MATERIALS PROVIDED Block Start

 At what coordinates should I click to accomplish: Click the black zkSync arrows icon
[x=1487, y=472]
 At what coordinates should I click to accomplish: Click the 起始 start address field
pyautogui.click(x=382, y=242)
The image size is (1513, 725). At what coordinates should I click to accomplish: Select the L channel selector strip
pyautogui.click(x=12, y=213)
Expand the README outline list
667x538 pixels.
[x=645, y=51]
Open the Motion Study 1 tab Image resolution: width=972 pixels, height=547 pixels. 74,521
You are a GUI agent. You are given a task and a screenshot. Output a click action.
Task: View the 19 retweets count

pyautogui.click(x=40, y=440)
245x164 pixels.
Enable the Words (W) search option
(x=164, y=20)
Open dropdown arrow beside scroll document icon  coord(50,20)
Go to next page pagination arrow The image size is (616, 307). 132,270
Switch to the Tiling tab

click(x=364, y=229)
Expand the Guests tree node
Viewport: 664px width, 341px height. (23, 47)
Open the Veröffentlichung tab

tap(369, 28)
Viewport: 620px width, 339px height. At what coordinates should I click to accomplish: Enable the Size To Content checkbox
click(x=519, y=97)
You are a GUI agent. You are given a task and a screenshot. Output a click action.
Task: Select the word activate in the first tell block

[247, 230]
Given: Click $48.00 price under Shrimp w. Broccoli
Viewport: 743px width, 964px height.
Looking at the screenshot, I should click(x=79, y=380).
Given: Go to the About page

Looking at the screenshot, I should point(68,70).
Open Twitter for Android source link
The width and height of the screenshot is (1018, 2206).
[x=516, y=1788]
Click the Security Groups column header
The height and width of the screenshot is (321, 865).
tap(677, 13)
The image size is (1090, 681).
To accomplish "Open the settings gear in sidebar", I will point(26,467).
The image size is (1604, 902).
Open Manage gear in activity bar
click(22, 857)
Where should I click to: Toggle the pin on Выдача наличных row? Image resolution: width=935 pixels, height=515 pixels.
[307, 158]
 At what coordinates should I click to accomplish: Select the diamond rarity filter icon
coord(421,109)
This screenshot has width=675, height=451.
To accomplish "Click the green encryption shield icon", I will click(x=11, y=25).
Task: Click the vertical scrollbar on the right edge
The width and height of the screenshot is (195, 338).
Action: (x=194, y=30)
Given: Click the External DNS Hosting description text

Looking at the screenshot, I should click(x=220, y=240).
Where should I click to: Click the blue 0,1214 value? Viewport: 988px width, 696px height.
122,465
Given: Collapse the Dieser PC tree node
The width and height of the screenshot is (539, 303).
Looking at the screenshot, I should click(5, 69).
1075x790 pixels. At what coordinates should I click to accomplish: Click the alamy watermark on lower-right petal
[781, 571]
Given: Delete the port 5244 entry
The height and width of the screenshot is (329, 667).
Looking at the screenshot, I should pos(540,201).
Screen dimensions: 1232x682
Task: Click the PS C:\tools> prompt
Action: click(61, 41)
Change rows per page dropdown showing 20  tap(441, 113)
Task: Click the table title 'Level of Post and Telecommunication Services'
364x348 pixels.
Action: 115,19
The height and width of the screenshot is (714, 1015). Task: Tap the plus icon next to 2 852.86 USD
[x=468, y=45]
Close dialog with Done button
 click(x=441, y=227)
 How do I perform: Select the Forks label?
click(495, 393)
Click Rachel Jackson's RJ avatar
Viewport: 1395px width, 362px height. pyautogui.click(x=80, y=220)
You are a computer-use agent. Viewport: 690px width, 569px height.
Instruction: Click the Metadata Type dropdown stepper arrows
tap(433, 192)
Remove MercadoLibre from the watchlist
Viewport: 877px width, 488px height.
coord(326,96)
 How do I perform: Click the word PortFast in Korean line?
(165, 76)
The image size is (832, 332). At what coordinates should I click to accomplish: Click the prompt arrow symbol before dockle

MATERIALS PROVIDED Block End

### ASSIGNMENT
Without changing anything, repeat every record above.

### WRITTEN ANSWER
 At what coordinates should I click to accomplish: Click the black zkSync arrows icon
[x=1487, y=472]
 At what coordinates should I click to accomplish: Click the 起始 start address field
pyautogui.click(x=382, y=242)
The image size is (1513, 725). At what coordinates should I click to accomplish: Select the L channel selector strip
pyautogui.click(x=12, y=213)
Expand the README outline list
667x538 pixels.
[x=645, y=51]
Open the Motion Study 1 tab Image resolution: width=972 pixels, height=547 pixels. 74,521
You are a GUI agent. You are given a task and a screenshot. Output a click action.
Task: View the 19 retweets count

pyautogui.click(x=40, y=440)
245x164 pixels.
Enable the Words (W) search option
(x=164, y=20)
Open dropdown arrow beside scroll document icon  coord(50,20)
Go to next page pagination arrow The image size is (616, 307). 132,270
Switch to the Tiling tab

click(x=364, y=229)
Expand the Guests tree node
Viewport: 664px width, 341px height. (23, 47)
Open the Veröffentlichung tab

tap(369, 28)
Viewport: 620px width, 339px height. At what coordinates should I click to accomplish: Enable the Size To Content checkbox
click(x=519, y=97)
You are a GUI agent. You are given a task and a screenshot. Output a click action.
Task: Select the word activate in the first tell block

[247, 230]
Given: Click $48.00 price under Shrimp w. Broccoli
Viewport: 743px width, 964px height.
Looking at the screenshot, I should click(x=79, y=380).
Given: Go to the About page

Looking at the screenshot, I should point(68,70).
Open Twitter for Android source link
The width and height of the screenshot is (1018, 2206).
[x=516, y=1788]
Click the Security Groups column header
The height and width of the screenshot is (321, 865).
tap(677, 13)
The image size is (1090, 681).
To accomplish "Open the settings gear in sidebar", I will point(26,467).
The image size is (1604, 902).
Open Manage gear in activity bar
click(22, 857)
Where should I click to: Toggle the pin on Выдача наличных row? Image resolution: width=935 pixels, height=515 pixels.
[307, 158]
 At what coordinates should I click to accomplish: Select the diamond rarity filter icon
coord(421,109)
This screenshot has width=675, height=451.
To accomplish "Click the green encryption shield icon", I will click(x=11, y=25).
Task: Click the vertical scrollbar on the right edge
The width and height of the screenshot is (195, 338).
Action: (x=194, y=30)
Given: Click the External DNS Hosting description text

Looking at the screenshot, I should click(x=220, y=240).
Where should I click to: Click the blue 0,1214 value? Viewport: 988px width, 696px height.
122,465
Given: Collapse the Dieser PC tree node
The width and height of the screenshot is (539, 303).
Looking at the screenshot, I should click(5, 69).
1075x790 pixels. At what coordinates should I click to accomplish: Click the alamy watermark on lower-right petal
[781, 571]
Given: Delete the port 5244 entry
The height and width of the screenshot is (329, 667).
Looking at the screenshot, I should pos(540,201).
Screen dimensions: 1232x682
Task: Click the PS C:\tools> prompt
Action: click(61, 41)
Change rows per page dropdown showing 20  tap(441, 113)
Task: Click the table title 'Level of Post and Telecommunication Services'
364x348 pixels.
Action: 115,19
The height and width of the screenshot is (714, 1015). Task: Tap the plus icon next to 2 852.86 USD
[x=468, y=45]
Close dialog with Done button
 click(x=441, y=227)
 How do I perform: Select the Forks label?
click(495, 393)
Click Rachel Jackson's RJ avatar
Viewport: 1395px width, 362px height. pyautogui.click(x=80, y=220)
You are a computer-use agent. Viewport: 690px width, 569px height.
Instruction: Click the Metadata Type dropdown stepper arrows
tap(433, 192)
Remove MercadoLibre from the watchlist
Viewport: 877px width, 488px height.
coord(326,96)
 How do I perform: Click the word PortFast in Korean line?
(165, 76)
The image size is (832, 332). At what coordinates should I click to accomplish: Click the prompt arrow symbol before dockle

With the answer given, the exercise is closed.